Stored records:
☆ ☆ ☆ ☆ ☆ ☆ ☆

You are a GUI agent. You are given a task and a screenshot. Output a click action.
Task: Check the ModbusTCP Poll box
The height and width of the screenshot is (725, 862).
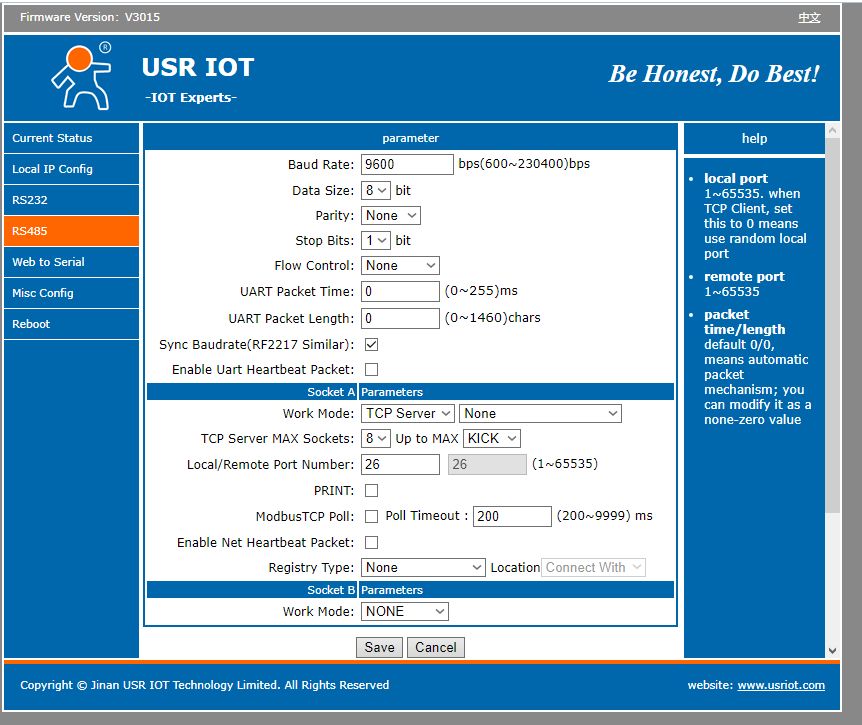[372, 516]
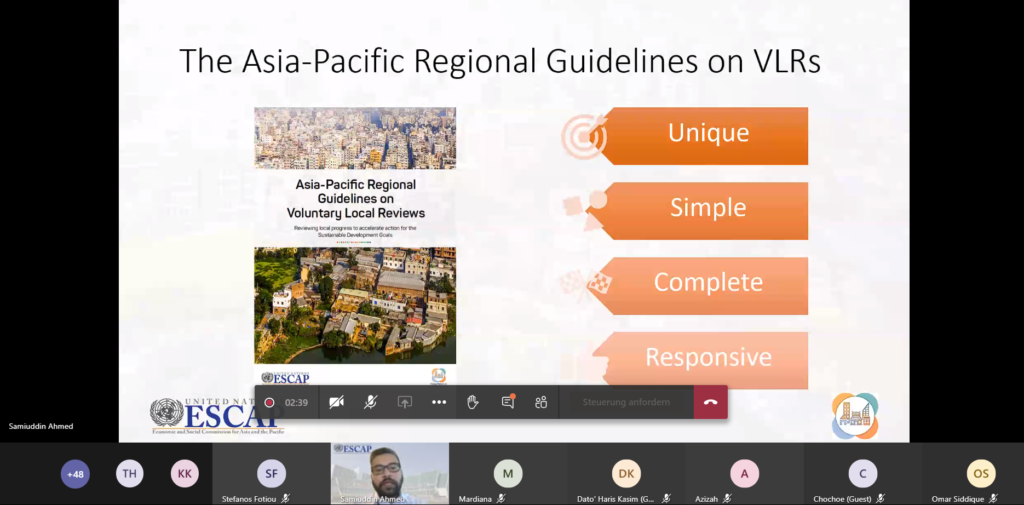Click Stefanos Fotiou's SF avatar
This screenshot has width=1024, height=505.
click(x=271, y=473)
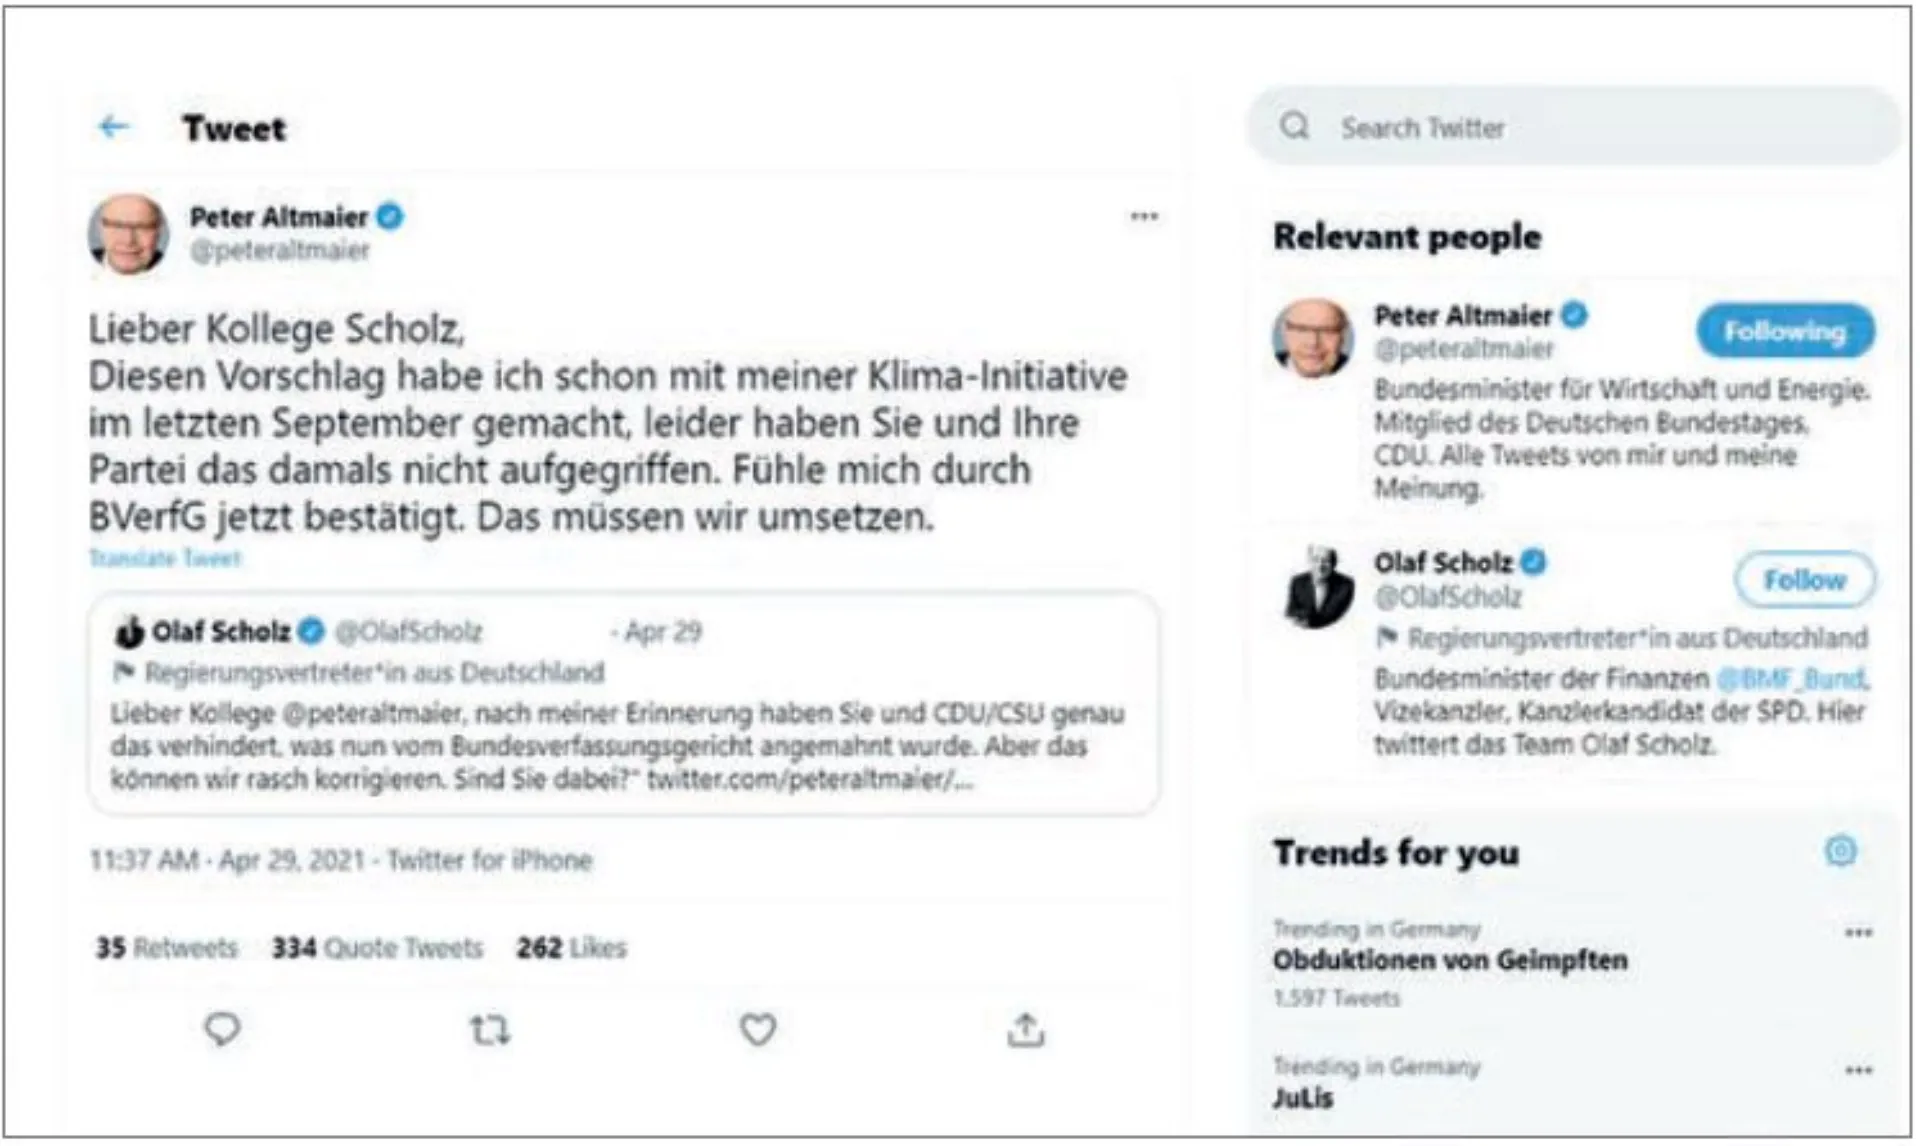Click the like heart icon
This screenshot has height=1146, width=1920.
tap(758, 1028)
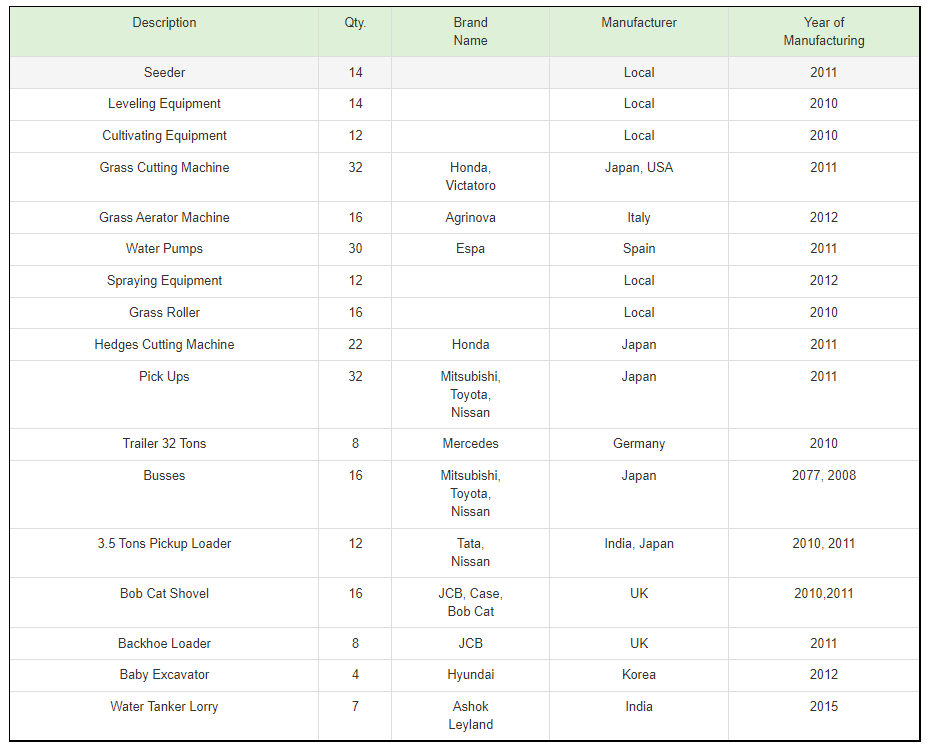The width and height of the screenshot is (937, 751).
Task: Select the Backhoe Loader description cell
Action: click(x=164, y=643)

☆ ☆ ☆ ☆ ☆ ☆ ☆

> Assignment
Would you transcribe all of the data exactly, omitting any pictures?

> Output
You are a GUI agent. You are given a task and a screenshot. Output a click action.
Task: Check the ModbusTCP Poll box
The height and width of the screenshot is (725, 862).
[372, 516]
Click Stefanos Fotiou's SF avatar
This screenshot has width=1024, height=505.
click(x=271, y=473)
Click the like heart icon
This screenshot has height=1146, width=1920.
tap(758, 1028)
The width and height of the screenshot is (937, 751).
Task: Select the Backhoe Loader description cell
Action: click(x=164, y=643)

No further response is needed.